> [Problem] Your task is to repeat the data exactly, every line of it.

══════════

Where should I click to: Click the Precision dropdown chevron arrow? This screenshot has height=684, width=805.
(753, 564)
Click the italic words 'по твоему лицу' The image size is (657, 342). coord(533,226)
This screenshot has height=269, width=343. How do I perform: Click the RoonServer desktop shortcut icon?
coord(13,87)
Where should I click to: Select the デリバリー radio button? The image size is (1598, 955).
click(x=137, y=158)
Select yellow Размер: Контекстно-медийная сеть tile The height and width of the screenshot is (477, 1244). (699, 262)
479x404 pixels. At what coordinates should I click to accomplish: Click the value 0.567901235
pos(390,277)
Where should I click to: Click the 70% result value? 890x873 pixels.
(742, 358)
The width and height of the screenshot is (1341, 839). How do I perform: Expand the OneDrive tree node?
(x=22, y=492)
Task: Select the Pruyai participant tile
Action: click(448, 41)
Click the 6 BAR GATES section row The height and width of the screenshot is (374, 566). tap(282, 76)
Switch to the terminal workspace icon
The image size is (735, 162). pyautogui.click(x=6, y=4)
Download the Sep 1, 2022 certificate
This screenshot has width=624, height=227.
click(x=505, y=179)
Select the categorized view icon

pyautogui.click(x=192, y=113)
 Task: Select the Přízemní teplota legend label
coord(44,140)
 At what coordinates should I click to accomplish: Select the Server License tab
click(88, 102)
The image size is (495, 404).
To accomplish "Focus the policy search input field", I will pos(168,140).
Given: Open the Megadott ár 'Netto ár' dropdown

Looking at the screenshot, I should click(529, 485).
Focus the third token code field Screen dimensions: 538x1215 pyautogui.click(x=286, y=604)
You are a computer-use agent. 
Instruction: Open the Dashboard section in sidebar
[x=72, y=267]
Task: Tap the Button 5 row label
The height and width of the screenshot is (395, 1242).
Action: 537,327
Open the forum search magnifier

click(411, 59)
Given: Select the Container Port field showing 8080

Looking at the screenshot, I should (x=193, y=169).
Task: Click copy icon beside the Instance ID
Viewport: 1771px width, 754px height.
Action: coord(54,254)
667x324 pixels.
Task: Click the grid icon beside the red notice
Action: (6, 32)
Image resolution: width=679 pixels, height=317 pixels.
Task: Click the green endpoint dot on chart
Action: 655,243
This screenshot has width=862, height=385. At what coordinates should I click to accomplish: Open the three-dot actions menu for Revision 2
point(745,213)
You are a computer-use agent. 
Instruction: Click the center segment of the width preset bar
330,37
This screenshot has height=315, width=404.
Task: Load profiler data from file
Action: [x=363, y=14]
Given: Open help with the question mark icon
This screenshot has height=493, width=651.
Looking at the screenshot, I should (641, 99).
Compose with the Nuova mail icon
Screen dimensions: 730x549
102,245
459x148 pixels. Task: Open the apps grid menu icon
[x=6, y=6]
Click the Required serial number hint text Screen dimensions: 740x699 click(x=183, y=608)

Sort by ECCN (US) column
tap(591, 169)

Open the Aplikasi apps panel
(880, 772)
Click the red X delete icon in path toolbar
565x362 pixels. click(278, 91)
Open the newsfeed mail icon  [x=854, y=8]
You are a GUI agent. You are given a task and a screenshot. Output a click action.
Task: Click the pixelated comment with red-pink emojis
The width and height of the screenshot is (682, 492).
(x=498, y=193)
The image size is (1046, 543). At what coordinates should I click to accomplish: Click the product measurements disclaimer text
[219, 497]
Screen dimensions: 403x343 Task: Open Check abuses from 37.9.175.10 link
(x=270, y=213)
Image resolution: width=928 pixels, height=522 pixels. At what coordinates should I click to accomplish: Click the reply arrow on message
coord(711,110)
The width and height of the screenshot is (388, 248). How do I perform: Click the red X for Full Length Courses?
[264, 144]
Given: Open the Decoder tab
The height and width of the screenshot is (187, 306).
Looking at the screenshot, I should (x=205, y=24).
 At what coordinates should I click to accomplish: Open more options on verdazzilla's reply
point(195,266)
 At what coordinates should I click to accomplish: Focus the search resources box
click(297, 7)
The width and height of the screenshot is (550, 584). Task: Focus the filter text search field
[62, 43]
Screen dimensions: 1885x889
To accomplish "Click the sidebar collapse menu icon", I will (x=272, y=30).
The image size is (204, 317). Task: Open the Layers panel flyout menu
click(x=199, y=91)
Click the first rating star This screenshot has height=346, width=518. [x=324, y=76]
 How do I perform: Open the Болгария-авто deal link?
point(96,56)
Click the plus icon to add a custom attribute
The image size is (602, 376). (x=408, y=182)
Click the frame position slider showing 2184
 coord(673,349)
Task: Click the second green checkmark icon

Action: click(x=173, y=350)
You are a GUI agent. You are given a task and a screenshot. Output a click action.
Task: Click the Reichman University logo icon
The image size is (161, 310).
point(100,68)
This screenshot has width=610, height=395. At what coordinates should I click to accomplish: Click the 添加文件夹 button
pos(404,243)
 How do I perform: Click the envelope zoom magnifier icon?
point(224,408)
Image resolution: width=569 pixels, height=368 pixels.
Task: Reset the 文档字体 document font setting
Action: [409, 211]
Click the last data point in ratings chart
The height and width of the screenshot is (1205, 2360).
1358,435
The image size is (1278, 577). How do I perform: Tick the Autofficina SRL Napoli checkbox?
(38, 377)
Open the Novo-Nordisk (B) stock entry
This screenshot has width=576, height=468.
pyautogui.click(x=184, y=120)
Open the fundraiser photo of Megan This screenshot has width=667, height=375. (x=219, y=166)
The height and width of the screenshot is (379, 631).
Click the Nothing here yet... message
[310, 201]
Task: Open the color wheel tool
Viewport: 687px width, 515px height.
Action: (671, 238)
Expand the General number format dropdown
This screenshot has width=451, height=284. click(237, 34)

══════════

> [Result of the task]
Where should I click to: Click the Precision dropdown chevron arrow? This screenshot has height=684, width=805.
(753, 564)
Click the italic words 'по твоему лицу' The image size is (657, 342). coord(533,226)
This screenshot has height=269, width=343. How do I perform: Click the RoonServer desktop shortcut icon?
coord(13,87)
Where should I click to: Select the デリバリー radio button? The image size is (1598, 955).
click(x=137, y=158)
Select yellow Размер: Контекстно-медийная сеть tile The height and width of the screenshot is (477, 1244). (699, 262)
479x404 pixels. At what coordinates should I click to accomplish: Click the value 0.567901235
pos(390,277)
Where should I click to: Click the 70% result value? 890x873 pixels.
(742, 358)
The width and height of the screenshot is (1341, 839). How do I perform: Expand the OneDrive tree node?
(x=22, y=492)
Task: Select the Pruyai participant tile
Action: click(448, 41)
Click the 6 BAR GATES section row The height and width of the screenshot is (374, 566). tap(282, 76)
Switch to the terminal workspace icon
The image size is (735, 162). pyautogui.click(x=6, y=4)
Download the Sep 1, 2022 certificate
This screenshot has width=624, height=227.
click(x=505, y=179)
Select the categorized view icon

pyautogui.click(x=192, y=113)
 Task: Select the Přízemní teplota legend label
coord(44,140)
 At what coordinates should I click to accomplish: Select the Server License tab
click(88, 102)
The image size is (495, 404).
To accomplish "Focus the policy search input field", I will pos(168,140).
Given: Open the Megadott ár 'Netto ár' dropdown

Looking at the screenshot, I should click(529, 485).
Focus the third token code field Screen dimensions: 538x1215 pyautogui.click(x=286, y=604)
You are a computer-use agent. 
Instruction: Open the Dashboard section in sidebar
[x=72, y=267]
Task: Tap the Button 5 row label
The height and width of the screenshot is (395, 1242).
Action: 537,327
Open the forum search magnifier

click(411, 59)
Given: Select the Container Port field showing 8080

Looking at the screenshot, I should (x=193, y=169).
Task: Click copy icon beside the Instance ID
Viewport: 1771px width, 754px height.
Action: coord(54,254)
667x324 pixels.
Task: Click the grid icon beside the red notice
Action: (6, 32)
Image resolution: width=679 pixels, height=317 pixels.
Task: Click the green endpoint dot on chart
Action: 655,243
This screenshot has width=862, height=385. At what coordinates should I click to accomplish: Open the three-dot actions menu for Revision 2
point(745,213)
You are a computer-use agent. 
Instruction: Click the center segment of the width preset bar
330,37
This screenshot has height=315, width=404.
Task: Load profiler data from file
Action: [x=363, y=14]
Given: Open help with the question mark icon
This screenshot has height=493, width=651.
Looking at the screenshot, I should (641, 99).
Compose with the Nuova mail icon
Screen dimensions: 730x549
102,245
459x148 pixels. Task: Open the apps grid menu icon
[x=6, y=6]
Click the Required serial number hint text Screen dimensions: 740x699 click(x=183, y=608)

Sort by ECCN (US) column
tap(591, 169)

Open the Aplikasi apps panel
(880, 772)
Click the red X delete icon in path toolbar
565x362 pixels. click(278, 91)
Open the newsfeed mail icon  [x=854, y=8]
You are a GUI agent. You are given a task and a screenshot. Output a click action.
Task: Click the pixelated comment with red-pink emojis
The width and height of the screenshot is (682, 492).
(x=498, y=193)
The image size is (1046, 543). At what coordinates should I click to accomplish: Click the product measurements disclaimer text
[219, 497]
Screen dimensions: 403x343 Task: Open Check abuses from 37.9.175.10 link
(x=270, y=213)
Image resolution: width=928 pixels, height=522 pixels. At what coordinates should I click to accomplish: Click the reply arrow on message
coord(711,110)
The width and height of the screenshot is (388, 248). How do I perform: Click the red X for Full Length Courses?
[264, 144]
Given: Open the Decoder tab
The height and width of the screenshot is (187, 306).
Looking at the screenshot, I should (x=205, y=24).
 At what coordinates should I click to accomplish: Open more options on verdazzilla's reply
point(195,266)
 At what coordinates should I click to accomplish: Focus the search resources box
click(297, 7)
The width and height of the screenshot is (550, 584). Task: Focus the filter text search field
[62, 43]
Screen dimensions: 1885x889
To accomplish "Click the sidebar collapse menu icon", I will (x=272, y=30).
The image size is (204, 317). Task: Open the Layers panel flyout menu
click(x=199, y=91)
Click the first rating star This screenshot has height=346, width=518. [x=324, y=76]
 How do I perform: Open the Болгария-авто deal link?
point(96,56)
Click the plus icon to add a custom attribute
The image size is (602, 376). (x=408, y=182)
Click the frame position slider showing 2184
 coord(673,349)
Task: Click the second green checkmark icon

Action: click(x=173, y=350)
You are a GUI agent. You are given a task and a screenshot. Output a click action.
Task: Click the Reichman University logo icon
The image size is (161, 310).
point(100,68)
This screenshot has width=610, height=395. At what coordinates should I click to accomplish: Click the 添加文件夹 button
pos(404,243)
 How do I perform: Click the envelope zoom magnifier icon?
point(224,408)
Image resolution: width=569 pixels, height=368 pixels.
Task: Reset the 文档字体 document font setting
Action: [409, 211]
Click the last data point in ratings chart
The height and width of the screenshot is (1205, 2360).
1358,435
The image size is (1278, 577). How do I perform: Tick the Autofficina SRL Napoli checkbox?
(38, 377)
Open the Novo-Nordisk (B) stock entry
This screenshot has width=576, height=468.
pyautogui.click(x=184, y=120)
Open the fundraiser photo of Megan This screenshot has width=667, height=375. (x=219, y=166)
The height and width of the screenshot is (379, 631).
Click the Nothing here yet... message
[310, 201]
Task: Open the color wheel tool
Viewport: 687px width, 515px height.
Action: (671, 238)
Expand the General number format dropdown
This screenshot has width=451, height=284. click(237, 34)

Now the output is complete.